Dataset items:
===

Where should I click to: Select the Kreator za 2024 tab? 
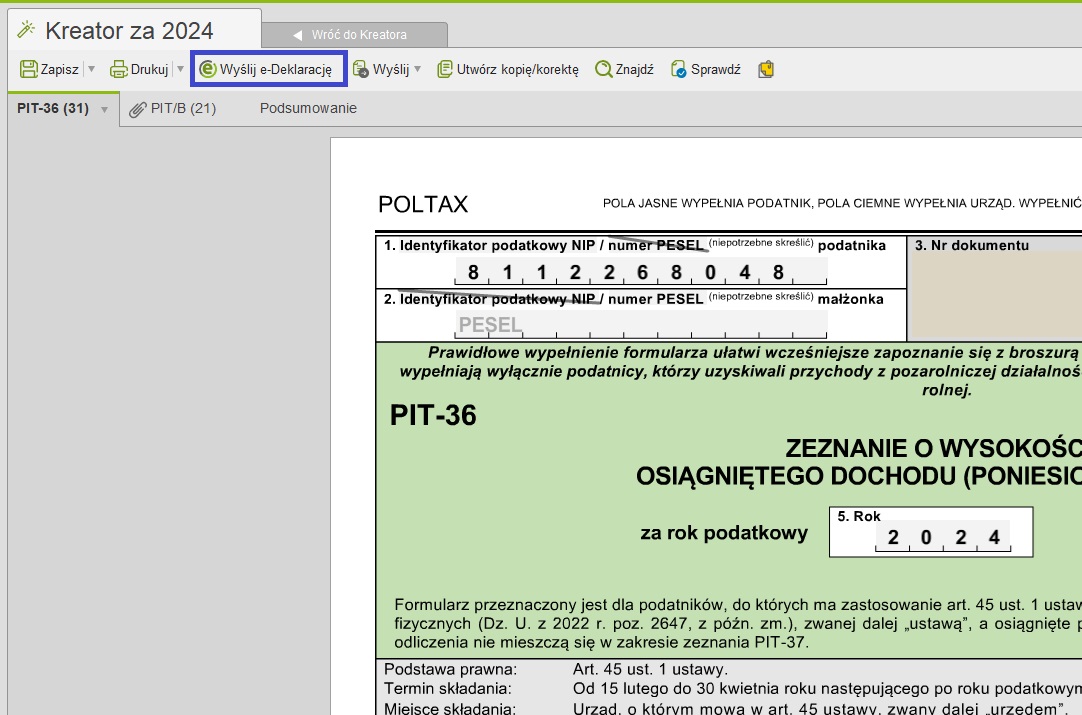coord(129,31)
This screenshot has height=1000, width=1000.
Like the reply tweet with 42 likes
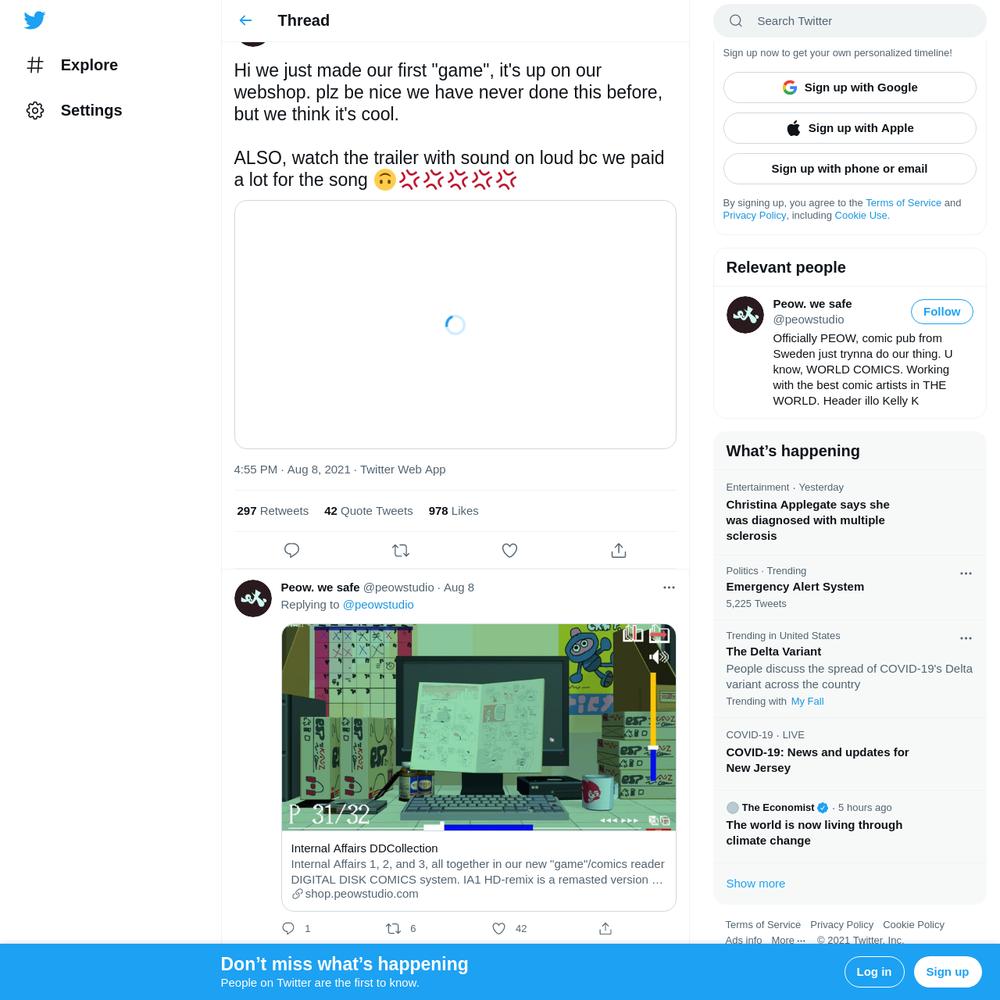point(499,929)
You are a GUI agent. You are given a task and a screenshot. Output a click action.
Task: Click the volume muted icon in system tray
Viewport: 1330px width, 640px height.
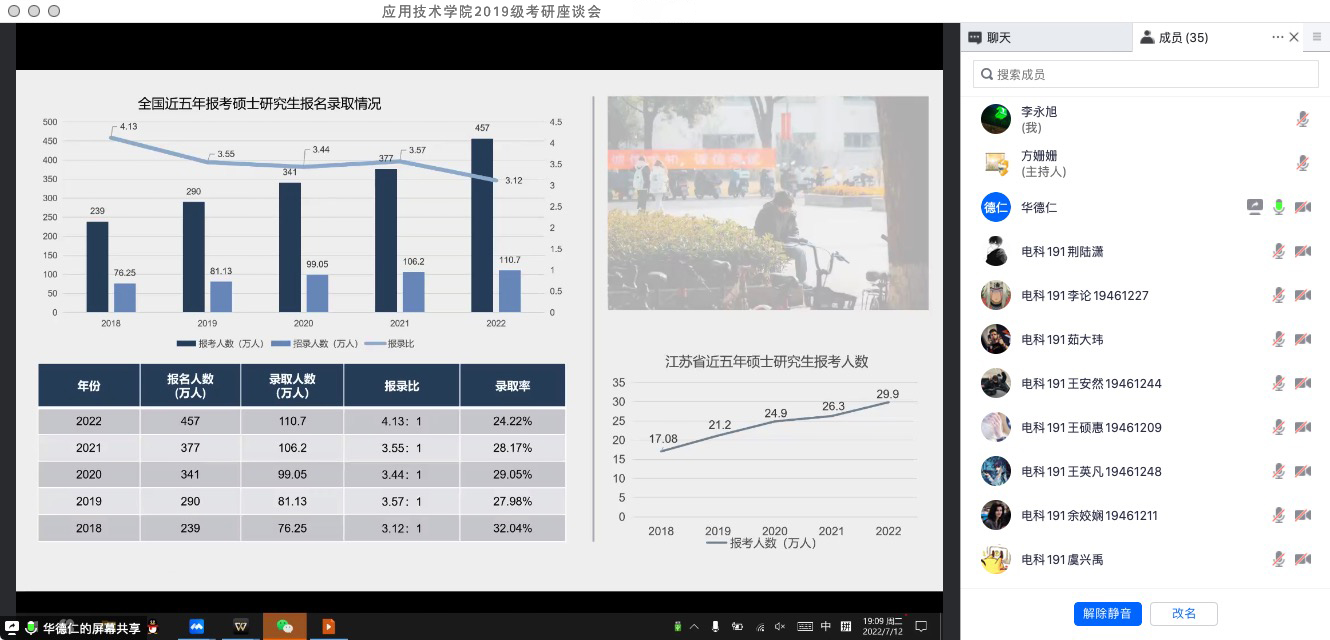780,627
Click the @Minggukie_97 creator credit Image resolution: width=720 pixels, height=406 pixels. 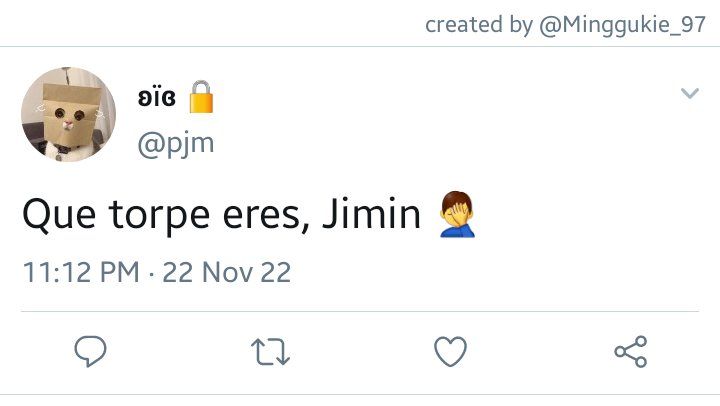click(622, 24)
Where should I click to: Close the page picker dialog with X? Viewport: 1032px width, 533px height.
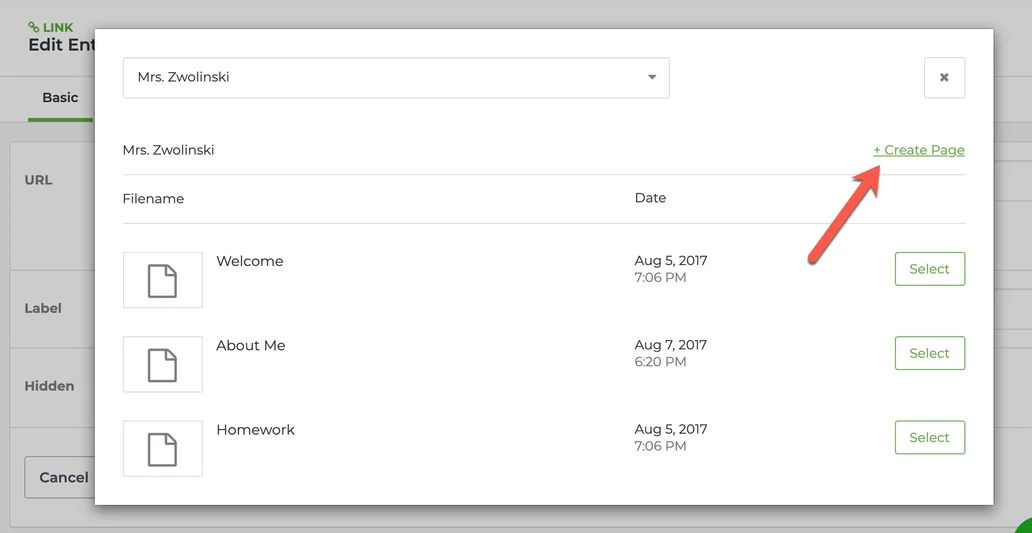(x=944, y=78)
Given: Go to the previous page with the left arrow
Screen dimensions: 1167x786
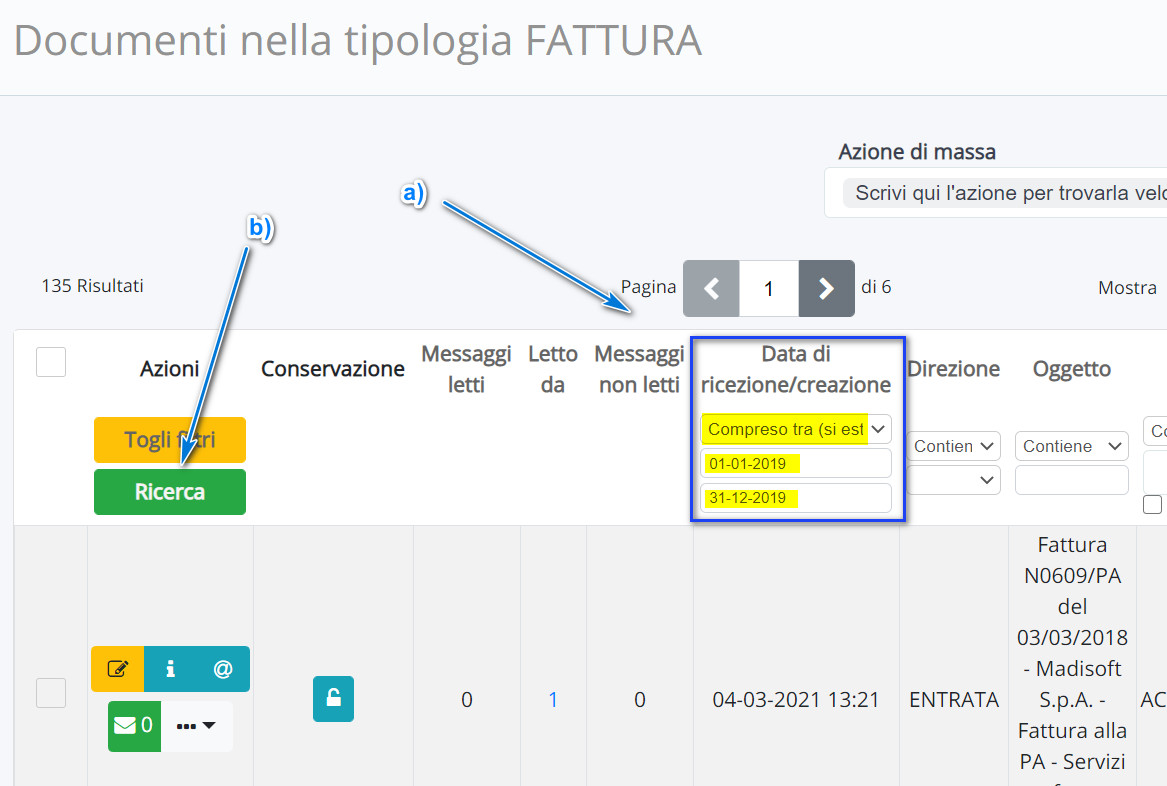Looking at the screenshot, I should click(711, 288).
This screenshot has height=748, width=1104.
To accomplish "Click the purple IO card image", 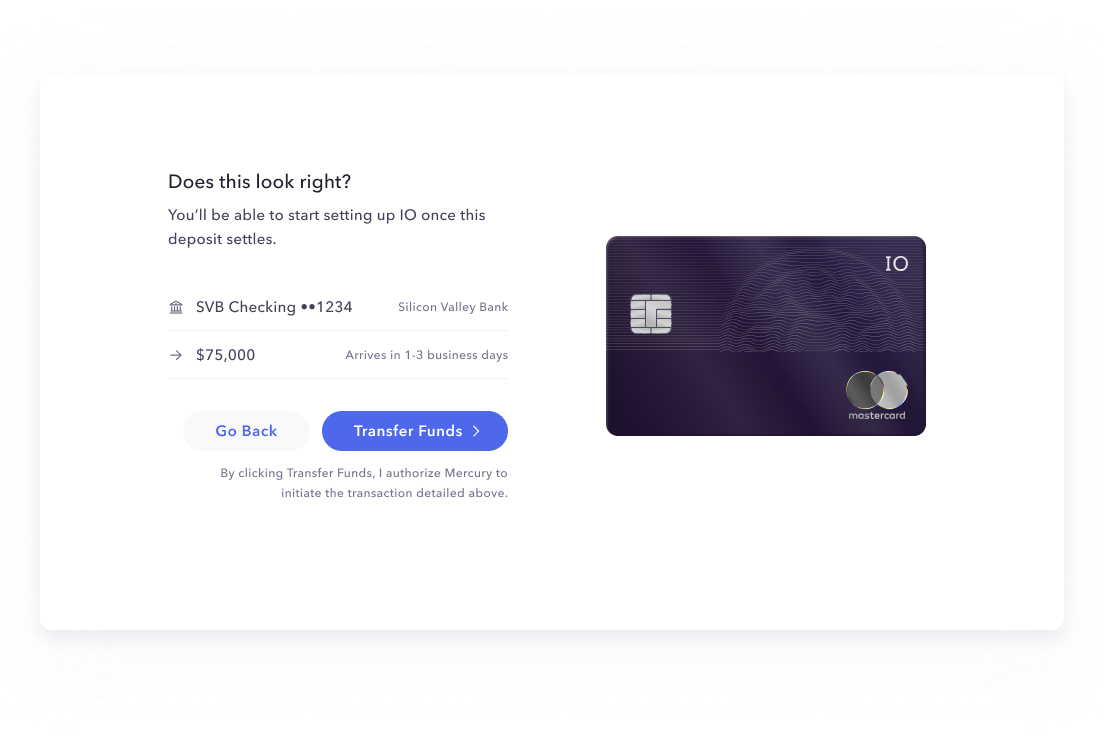I will click(766, 336).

===

What is being asked: For each line above that includes "This", make a copy.

Expected output:
This screenshot has height=1000, width=1000.
This screenshot has height=748, width=1104.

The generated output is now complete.